Task set
1. Answer these questions using the article about Queen Ida, one answer per line, marked (a), (b), (c):
(a) How old is Queen Ida?
(b) About how long ago was she last in the area to visit family?
(c) Where and at what time will she appear with Terrance Simien and the Zydeco Experience?
2. Carry on the article about Queen Ida's homecoming concert, starting after its last sentence.

Text for analysis
Ida will be homecoming queen at Saturday concert

Published 11:45 am Thursday, April 25, 2013

Queen Ida is looking forward to coming “home.”

Though the 84-year-old grande dame of zydeco on the West Coast and around the world left Southwest Louisiana as a child, she still considers it home.

“It’s been a while,” she said in a telephone interview with the American Press last week. Though she was here about two years ago to visit family, it has been “quite a while” since she has come as a musician. Queen Ida occasionally comes to Lake Charles to visit relatives, particularly cousins in the Sims and Paul families.

Email newsletter signup

Ida Lewis Guillory will appear with Terrance Simien and the Zydeco Experience at the Central School Arts and Humanities Center at 7 p.m. Saturday, April 27. She plans to sing with the band but will not shoulder her famous accordion.

Excerpted data
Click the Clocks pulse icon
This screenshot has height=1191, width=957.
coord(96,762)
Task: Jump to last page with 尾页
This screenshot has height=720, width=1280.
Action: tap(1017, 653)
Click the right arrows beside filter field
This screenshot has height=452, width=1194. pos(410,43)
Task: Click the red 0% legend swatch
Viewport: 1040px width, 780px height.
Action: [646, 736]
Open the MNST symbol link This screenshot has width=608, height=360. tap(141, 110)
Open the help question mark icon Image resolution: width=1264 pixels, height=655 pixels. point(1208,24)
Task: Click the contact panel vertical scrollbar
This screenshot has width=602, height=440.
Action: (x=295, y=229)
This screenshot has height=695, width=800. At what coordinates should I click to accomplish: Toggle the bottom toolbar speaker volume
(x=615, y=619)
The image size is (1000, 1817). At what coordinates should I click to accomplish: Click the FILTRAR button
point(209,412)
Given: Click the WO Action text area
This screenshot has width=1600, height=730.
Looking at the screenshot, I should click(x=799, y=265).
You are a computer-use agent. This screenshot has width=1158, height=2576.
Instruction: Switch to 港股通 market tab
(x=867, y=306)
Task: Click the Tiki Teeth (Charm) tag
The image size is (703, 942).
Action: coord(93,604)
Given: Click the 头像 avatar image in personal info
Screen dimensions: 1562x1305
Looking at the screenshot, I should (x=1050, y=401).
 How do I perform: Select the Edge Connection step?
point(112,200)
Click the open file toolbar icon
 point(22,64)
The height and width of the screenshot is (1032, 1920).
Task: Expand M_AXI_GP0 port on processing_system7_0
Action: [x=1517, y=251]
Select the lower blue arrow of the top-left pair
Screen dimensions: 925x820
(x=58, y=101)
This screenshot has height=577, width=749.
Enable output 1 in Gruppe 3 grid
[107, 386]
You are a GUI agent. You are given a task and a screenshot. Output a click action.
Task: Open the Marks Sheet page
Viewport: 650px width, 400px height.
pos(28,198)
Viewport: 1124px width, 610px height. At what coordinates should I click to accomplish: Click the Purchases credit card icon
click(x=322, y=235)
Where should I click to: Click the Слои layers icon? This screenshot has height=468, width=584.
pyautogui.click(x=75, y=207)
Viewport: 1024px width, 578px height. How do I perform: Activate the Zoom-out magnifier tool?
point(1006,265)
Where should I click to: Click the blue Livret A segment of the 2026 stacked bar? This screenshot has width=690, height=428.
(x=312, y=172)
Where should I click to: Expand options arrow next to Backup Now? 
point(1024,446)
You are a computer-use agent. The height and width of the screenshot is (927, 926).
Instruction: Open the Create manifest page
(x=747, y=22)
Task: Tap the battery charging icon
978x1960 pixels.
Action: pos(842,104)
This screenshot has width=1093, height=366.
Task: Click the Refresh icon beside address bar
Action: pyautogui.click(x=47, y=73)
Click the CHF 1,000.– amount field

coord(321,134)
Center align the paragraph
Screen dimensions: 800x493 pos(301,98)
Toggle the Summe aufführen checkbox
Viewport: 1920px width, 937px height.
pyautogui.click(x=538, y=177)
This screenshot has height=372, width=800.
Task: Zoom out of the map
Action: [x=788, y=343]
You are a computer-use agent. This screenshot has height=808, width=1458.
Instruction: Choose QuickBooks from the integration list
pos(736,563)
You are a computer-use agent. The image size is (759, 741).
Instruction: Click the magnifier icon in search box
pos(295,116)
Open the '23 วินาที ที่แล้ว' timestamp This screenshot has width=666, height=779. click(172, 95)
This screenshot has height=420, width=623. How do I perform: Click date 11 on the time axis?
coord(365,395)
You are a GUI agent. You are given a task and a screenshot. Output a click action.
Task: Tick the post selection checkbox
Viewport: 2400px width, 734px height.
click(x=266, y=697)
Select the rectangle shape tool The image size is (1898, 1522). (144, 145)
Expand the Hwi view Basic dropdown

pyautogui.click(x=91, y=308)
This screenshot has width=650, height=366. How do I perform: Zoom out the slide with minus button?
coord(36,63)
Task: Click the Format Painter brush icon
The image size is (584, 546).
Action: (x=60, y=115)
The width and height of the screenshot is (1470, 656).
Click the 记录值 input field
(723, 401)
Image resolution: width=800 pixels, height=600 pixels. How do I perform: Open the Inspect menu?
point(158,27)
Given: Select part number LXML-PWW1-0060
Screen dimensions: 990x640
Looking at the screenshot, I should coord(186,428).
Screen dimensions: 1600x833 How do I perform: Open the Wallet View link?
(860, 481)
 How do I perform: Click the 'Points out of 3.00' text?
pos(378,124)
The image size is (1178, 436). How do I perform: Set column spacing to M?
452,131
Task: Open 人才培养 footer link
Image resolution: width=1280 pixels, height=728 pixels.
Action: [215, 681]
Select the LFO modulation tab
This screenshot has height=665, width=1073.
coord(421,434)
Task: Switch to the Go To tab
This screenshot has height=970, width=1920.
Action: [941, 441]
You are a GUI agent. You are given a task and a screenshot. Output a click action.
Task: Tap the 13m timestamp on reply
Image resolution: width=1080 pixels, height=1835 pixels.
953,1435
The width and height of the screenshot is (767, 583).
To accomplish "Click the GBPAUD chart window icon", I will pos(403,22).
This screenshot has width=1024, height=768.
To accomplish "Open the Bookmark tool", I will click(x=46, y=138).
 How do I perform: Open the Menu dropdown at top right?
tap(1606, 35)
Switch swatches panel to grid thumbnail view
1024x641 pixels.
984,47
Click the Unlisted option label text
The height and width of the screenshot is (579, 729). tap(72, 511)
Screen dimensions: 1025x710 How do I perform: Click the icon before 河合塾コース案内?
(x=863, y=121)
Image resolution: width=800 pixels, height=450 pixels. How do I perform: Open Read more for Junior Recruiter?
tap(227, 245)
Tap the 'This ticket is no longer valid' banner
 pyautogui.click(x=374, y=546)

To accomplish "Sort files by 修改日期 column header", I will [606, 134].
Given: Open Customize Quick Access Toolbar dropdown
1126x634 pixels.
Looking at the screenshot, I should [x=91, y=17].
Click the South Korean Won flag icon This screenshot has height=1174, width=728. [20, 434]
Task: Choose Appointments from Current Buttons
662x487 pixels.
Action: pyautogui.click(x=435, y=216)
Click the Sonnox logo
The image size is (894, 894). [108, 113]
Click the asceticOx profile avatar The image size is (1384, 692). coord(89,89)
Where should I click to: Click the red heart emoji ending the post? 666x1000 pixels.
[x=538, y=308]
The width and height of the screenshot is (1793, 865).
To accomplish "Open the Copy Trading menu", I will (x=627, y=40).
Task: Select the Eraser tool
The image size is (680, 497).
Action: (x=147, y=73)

Answers to the exercises
1.
(a) She is 84 years old.
(b) About two years ago.
(c) At the Central School Arts and Humanities Center, at 7 p.m. Saturday, April 27.

2.
“I had both my rotator cuffs operated on,” she said. “And I don’t want to go through another surgery.” She said the worst part was the physical therapy afterward.

“But you work at it and then one day you raise your arm, and (your range of motion) has come back.”

A manager once told her he would build her a table at the right height to hold her accordion so she could play.

“I told him that would never work, because with accordion, you have to move,” she said.

She retired in 2010 at age 81.

The concert will also feature an on-stage discussion of her life and career.

She was born Ida Lewis in 1929 and lived on her father’s rented rice farm about 10 miles outside Lake Charles. When she was a girl, her family moved to Beaumont, Texas, where her dad’s farming operation continued to prosper. Then, when she was 18, the family moved to the Bay Area.

She played the 31-key diatonic accordion that Germans, the Irish and Acadians all claim credit for bringing to the United States. It is also prominent in Mexican music. It was only after she was married and living in the San Francisco area that she picked up the Hohner accordion left by her father. She started playing for family gatherings and later private parties within the Louisiana Creole community in the Bay Area. Only then did she think of a career in music.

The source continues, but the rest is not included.